Look below for the line that contains "The height and", then quote it and all the lines after it, exactly, with the pictures left out.
%%
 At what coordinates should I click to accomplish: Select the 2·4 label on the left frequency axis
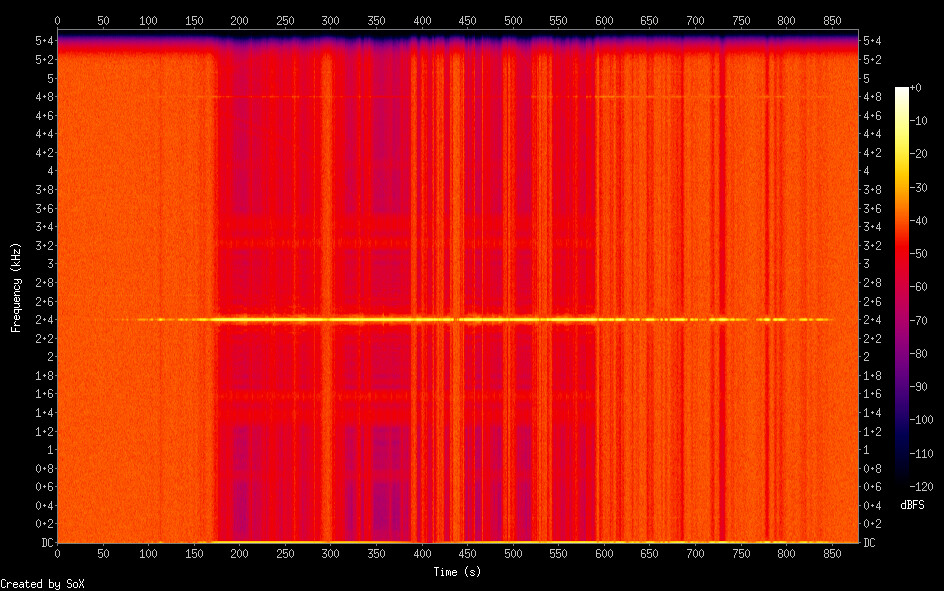(x=43, y=320)
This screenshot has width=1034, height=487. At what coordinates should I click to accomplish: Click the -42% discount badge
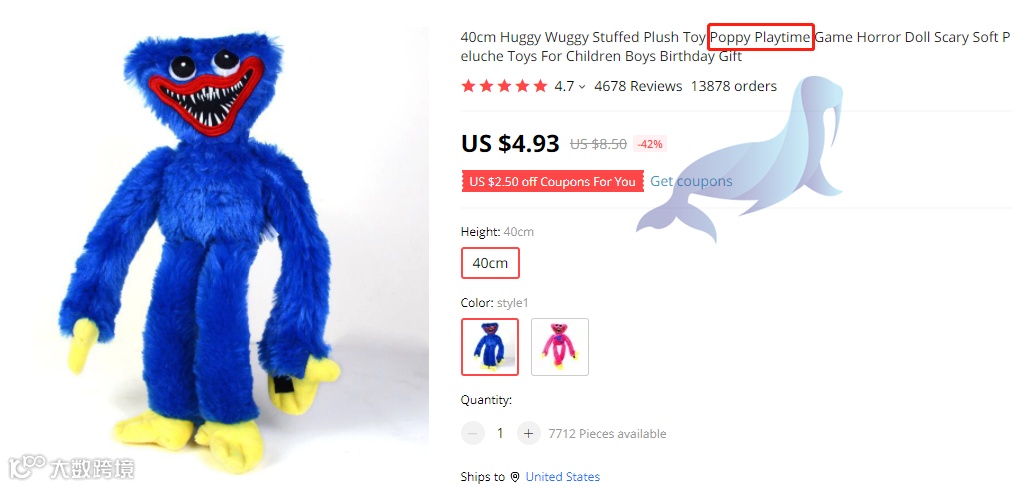[650, 144]
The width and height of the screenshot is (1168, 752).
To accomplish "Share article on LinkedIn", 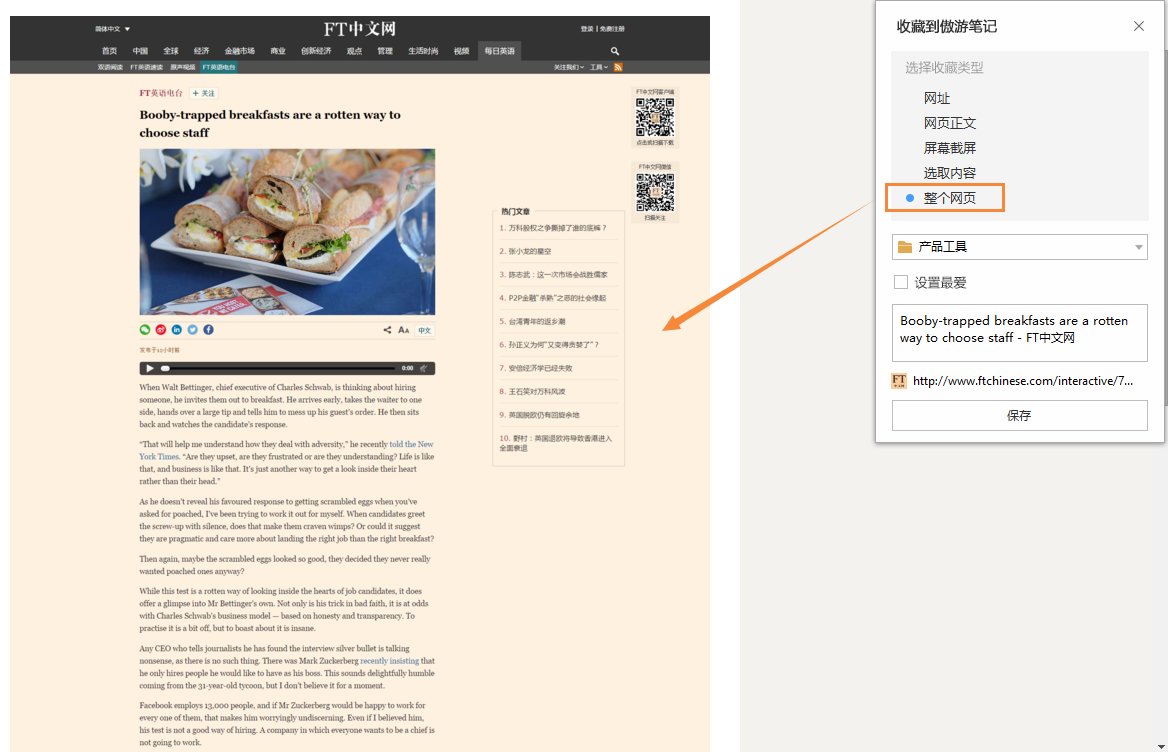I will (x=176, y=329).
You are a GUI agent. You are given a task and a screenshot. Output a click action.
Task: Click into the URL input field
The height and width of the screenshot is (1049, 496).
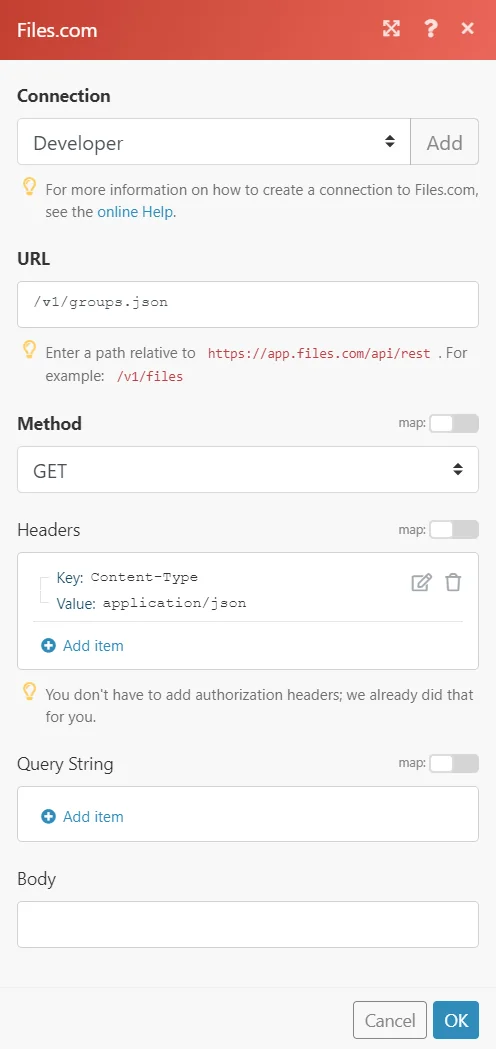click(248, 304)
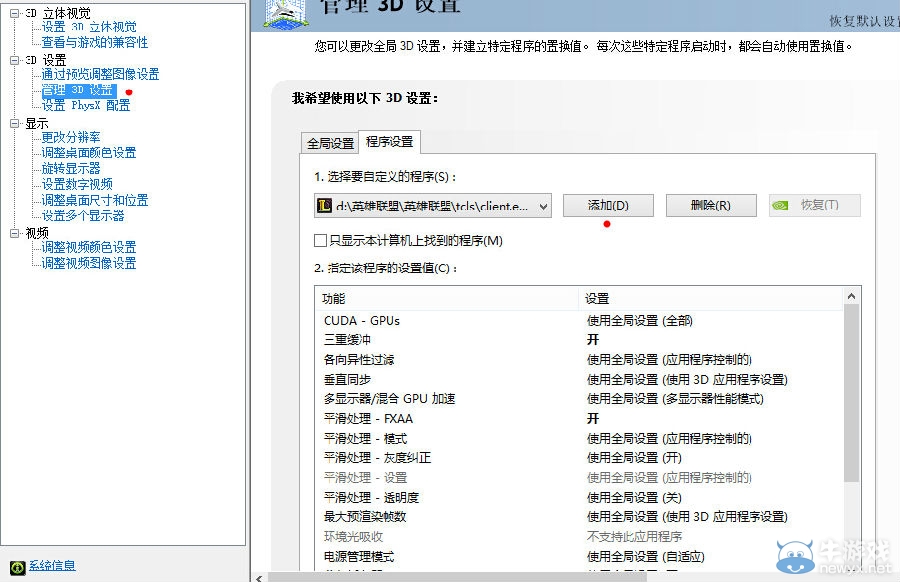Click the page icon beside 管理 3D 设置 heading
This screenshot has height=582, width=900.
pos(287,14)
%%
▶ [Finished task]:
The height and width of the screenshot is (1049, 496).
click(248, 304)
Click the page icon beside 管理 3D 设置 heading
This screenshot has height=582, width=900.
pos(287,14)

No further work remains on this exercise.